Characterizing stormwater pollutant yields from urban carparks in a low-intensity rainfall climate. (2019)
Type of ContentTheses / Dissertations
Thesis DisciplineCivil Engineering
Degree NameDoctor of Philosophy
PublisherUniversity of Canterbury
AuthorsPoudyal Dhakal, Salinashow all
Carparks make up a large portion of impervious urban areas. Stormwater runoff from carparks can, therefore, be a significant source of pollutants to receiving urban waterways, particularly of total suspended solids (TSS), heavy metals (dissolved and particulate) and indicator bacteria (total coliform and E. coli). Traffic volume and patterns, vehicle type, and level of vehicle maintenance have been identified as primary factors that contribute to carpark pollutants in urban stormwater runoff. Materials deposited on carpark surfaces from atmospheric deposition can also be an indirect source of pollutants in carparks. The wash-off of these pollutants is dependent on various rainfall characteristics such as rainfall intensity, rainfall depth, antecedent dry days and rainfall duration. However, there is still a lack of quantitative information on how climatic conditions (particularly low-intensity rainfall climate) and carpark land use influence pollutant loads and the corresponding stormwater quality characteristics during first flush and steady-state conditions. There is also limited information on the characterization of pollutants from different carparks based on particle size distribution (PSD). Therefore, the aim of this research is to understand the dynamic nature of pollutant loadings and PSDs from urban carparks under low-intensity rainfall conditions. The long-term goal is to contribute to the development of guidelines for the selection of land use based stormwater treatment systems for individual carparks.
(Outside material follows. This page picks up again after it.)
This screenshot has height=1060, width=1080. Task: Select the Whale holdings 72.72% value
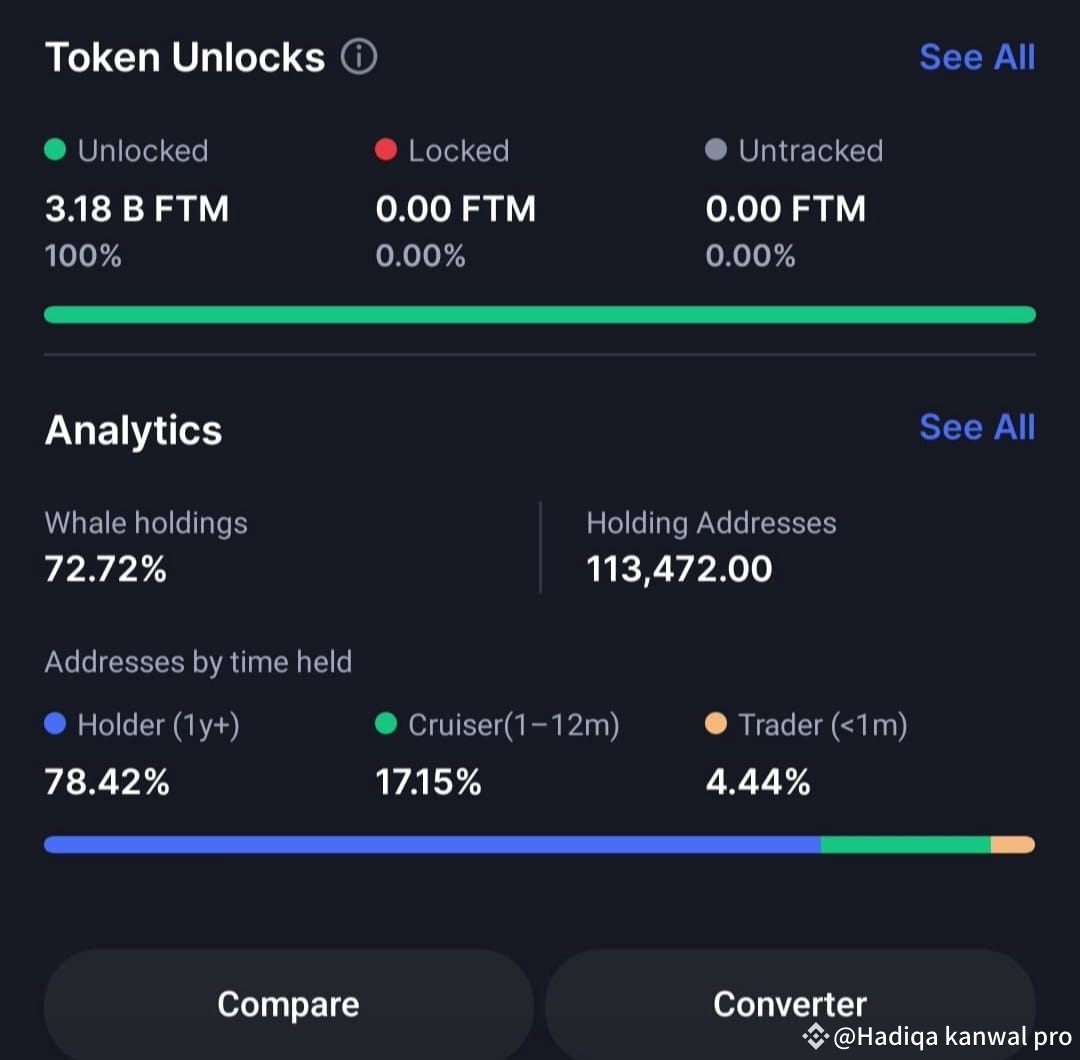pos(106,569)
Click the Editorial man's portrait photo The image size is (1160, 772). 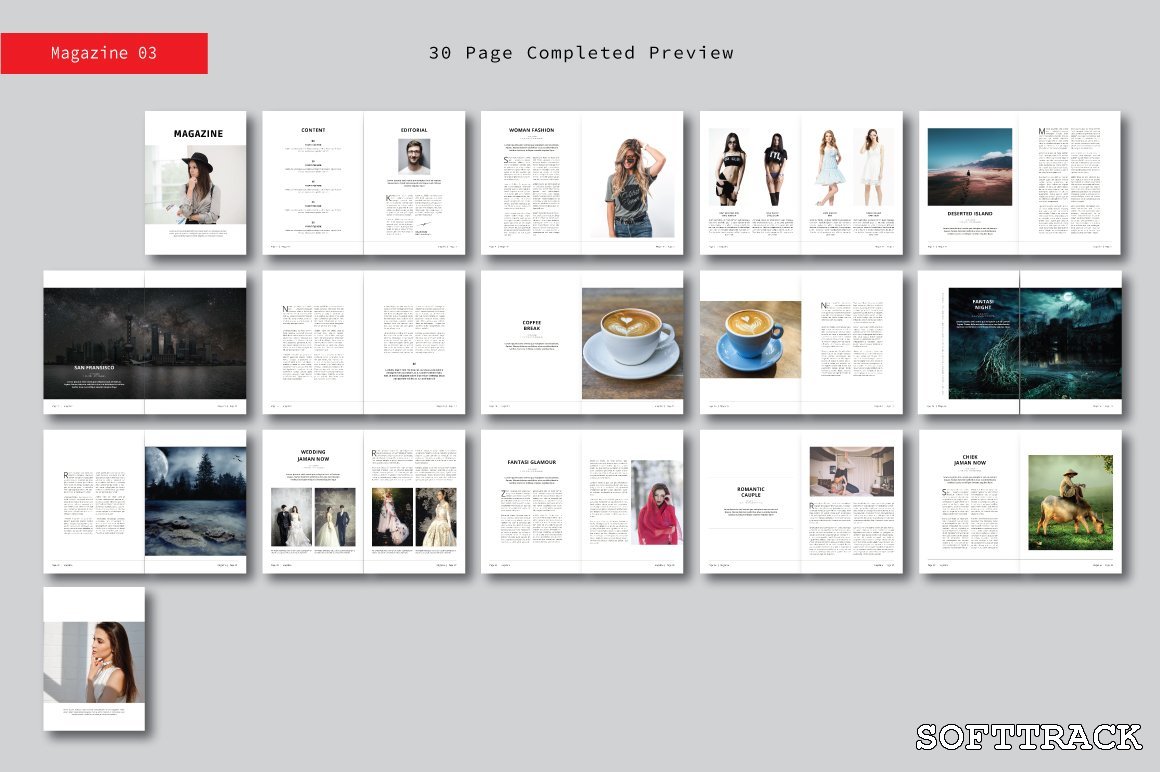tap(414, 155)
Carpark runoff samples were collected during 21 storm events (rainfall intensity varied from 0.39-6.87 mm/h with an average of 2.3 mm/h) from three urban carparks under different land uses (university, hospital and industrial) in Christchurch, New Zealand. Samples were collected over 14 months using grab and automatic samplers. Samples from first flush (FF) and steady-state (SS) were analyzed for TSS, heavy metals (dissolved and particulate), particle size and E. coli.
During first flush, the industrial carpark runoff quality had significantly higher pollutant concentrations. The positive correlations between each heavy metal (Zn, Cu, Pb) at the university and the industrial carparks indicated that in each of these sites heavy metals originated from a similar source. The higher TSS and ratios of different heavy metals at the industrial carpark suggested relatively higher wear and tear from larger commercial vehicles. Rainfall characteristics had a weak positive correlation with pollutant concentrations at all the carparks, but vehicular activities are likely to be the dominant factor in the observed range of contaminant yield values.
During steady-state flow conditions, TSS and heavy metals yield at the industrial carpark were statistically higher than other two carparks studied during period 1 (first 40 mins of rainfall). There was a subsequent reduction in mean pollutant yields from each period except for the university carpark. This shows that the increased rain duration resulted in a decreased supply of pollutants in each period from each carpark. A linear relationship between total and dissolved metal yields was found at the university and the hospital carpark. The data for all the carparks monitored did not show any seasonal effects on total pollutants yields. Larger rain events (>5 mm) had relatively greater pollutants yields than smaller rain events and average pollutant yields were found to be a relative maximum at 3-6 antecedent dry days.
Particle size during FF and SS showed a similar distribution pattern but had a slightly different median (D50) with an average of 80 and 110 µm respectively. Fine particles (<67 µm) represented 32-40% of the total particles from the carparks.
Indicator bacteria concentrations were statistically higher at the industrial carpark and also exceeded the recommended recreational guidelines established by the NZ Ministry for Environment.
The results of this study indicate that given the range of pollutant types and quantities coming off different carparks, the selection of treatment systems has to be targeted to the individual carpark land use and climatic characteristics. Furthermore, a combination of treatment systems may be needed to achieve optimal removal of pollutants of the types and quantities observed. Various nonstructural management strategies should also be considered to reduce the build-up of pollutants in carparks. These include frequent cleaning and maintaining downpipes and gutters, proper disposal of pet waste and litter, use of vegetation and grass to cover and stabilize exposed soil to prevent sediment wash-off, sweeping and vacuuming of carpark surfaces and so on.
Overall, the knowledge gained through this research contributes to a greater understanding of urban carpark runoff quality and appropriate selection of treatment systems and management of carparks, which will thus result in improvement of the water quality of urban waterways.